Une fois NemoBowl quitté, nous traversions la ville pour retrouver un lieu que Denis souhaitais plus que tout, à juste titre, me faire découvrir: Le Court-Circuit. L’entrée en cet îlot de sérénité fut le bouquet final de ce séjour en Meurthe-&-Moselle. Rassemblant en son sein une épicerie de vrac Bio, un café/bar et un inégalable lieu de vie. Géré de façon associative, ce lieu est l’incarnation de mes espoirs, mes utopies. Un mini-Darwin installé en plein cœur de l’urbain, portant une démarche de localisme, d’écologie et de bienveillance. Même si, dehors, à tout moment, les étendues nuageuses d’un gris métallique menaçaient de faire basculer la ville dans un violent orage, ce cocon semblait nous en protéger. Le mobilier me fascinait, de la recup’, des constructions impeccablement fabriquées en palettes, des canapés, tables, chaises, rien de brouillon ou délaissé, tout y était méticuleusement pensé, fait, soigné et agencé.
Alors que nous finissions nos verres, l’amie de Denis nous quitta pour des raisons manifeste d’épuisement. De là, toujours sur cette table où Révolution, Dream et Love étaient gravés, nous décidions d’engager quelques ultimes combats de Magic. Sous un filet recouvert de lierre, dans une atmosphère tamisée, avec une terrasse peu occupée, où les parties de jeu se succédaient, le temps semblait suspendu. Jusqu’à la fermeture, nous savourions ce moment magique.

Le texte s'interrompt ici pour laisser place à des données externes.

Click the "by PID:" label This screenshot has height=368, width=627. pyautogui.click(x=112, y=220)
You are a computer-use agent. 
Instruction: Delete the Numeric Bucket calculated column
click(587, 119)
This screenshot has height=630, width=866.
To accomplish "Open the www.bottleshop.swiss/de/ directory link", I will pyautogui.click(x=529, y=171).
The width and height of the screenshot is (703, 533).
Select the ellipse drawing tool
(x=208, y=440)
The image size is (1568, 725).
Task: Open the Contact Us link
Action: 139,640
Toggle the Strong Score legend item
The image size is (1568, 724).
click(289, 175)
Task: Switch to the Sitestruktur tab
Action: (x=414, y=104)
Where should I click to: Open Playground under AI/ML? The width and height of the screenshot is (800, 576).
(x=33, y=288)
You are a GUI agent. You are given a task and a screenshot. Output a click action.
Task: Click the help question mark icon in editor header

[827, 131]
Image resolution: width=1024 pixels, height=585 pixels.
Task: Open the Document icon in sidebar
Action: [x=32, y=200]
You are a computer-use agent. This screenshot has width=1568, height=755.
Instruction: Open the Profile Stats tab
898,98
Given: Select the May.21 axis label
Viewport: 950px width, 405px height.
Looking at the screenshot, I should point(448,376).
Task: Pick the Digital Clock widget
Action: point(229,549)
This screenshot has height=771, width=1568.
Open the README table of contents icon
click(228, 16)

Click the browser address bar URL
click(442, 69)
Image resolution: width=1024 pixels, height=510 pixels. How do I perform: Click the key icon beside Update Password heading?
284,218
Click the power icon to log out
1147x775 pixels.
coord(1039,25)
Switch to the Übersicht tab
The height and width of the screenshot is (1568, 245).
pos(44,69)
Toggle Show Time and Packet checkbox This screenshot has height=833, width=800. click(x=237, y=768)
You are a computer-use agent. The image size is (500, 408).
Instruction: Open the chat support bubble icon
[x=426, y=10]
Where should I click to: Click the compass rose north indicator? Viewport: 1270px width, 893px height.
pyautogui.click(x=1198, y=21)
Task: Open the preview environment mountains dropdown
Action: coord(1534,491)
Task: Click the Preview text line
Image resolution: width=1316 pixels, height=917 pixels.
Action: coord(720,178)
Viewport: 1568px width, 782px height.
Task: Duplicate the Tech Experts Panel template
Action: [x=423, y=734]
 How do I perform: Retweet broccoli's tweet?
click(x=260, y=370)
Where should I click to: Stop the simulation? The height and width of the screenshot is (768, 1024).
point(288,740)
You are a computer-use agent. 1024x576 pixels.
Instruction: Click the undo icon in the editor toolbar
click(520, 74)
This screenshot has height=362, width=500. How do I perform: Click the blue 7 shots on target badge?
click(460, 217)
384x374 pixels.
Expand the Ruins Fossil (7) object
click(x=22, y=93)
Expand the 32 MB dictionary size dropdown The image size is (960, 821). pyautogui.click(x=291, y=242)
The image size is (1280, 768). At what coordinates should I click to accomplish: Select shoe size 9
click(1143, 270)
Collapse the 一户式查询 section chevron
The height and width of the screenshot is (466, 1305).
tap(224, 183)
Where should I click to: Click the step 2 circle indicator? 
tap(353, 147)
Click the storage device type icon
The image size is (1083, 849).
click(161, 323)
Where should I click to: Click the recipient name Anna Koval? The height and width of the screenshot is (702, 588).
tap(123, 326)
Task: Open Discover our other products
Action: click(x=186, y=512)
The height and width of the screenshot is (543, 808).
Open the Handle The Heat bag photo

C’est dans une air électrique et menaçante que nous partagions un trajet de retour comme prétexte à de profondes discussions, qui mêlaient métaphysique, mysticisme et science. Un stimulant échange qui prit fin par nos chemins divergents pour rejoindre nos chaumières respectifs.
Arrivé à mon AirBnB il n’a pas fallu dix minutes pour que le puissant orage s’abatte. C’est donc dans la froideur et dans une sombre matinée pluvieuse que je regagnais les glaçants TGV parisiens, tel un supplice, un “chemin de croix”. Et, enfin regagner ma belle Sologne.
P.S : Toutes mes plus vibrants remerciements à Denis, pour toutes ces pépites partagées, ce guide exceptionnel qu’il fût, et l’humain entier que je suis fier de côtoyer.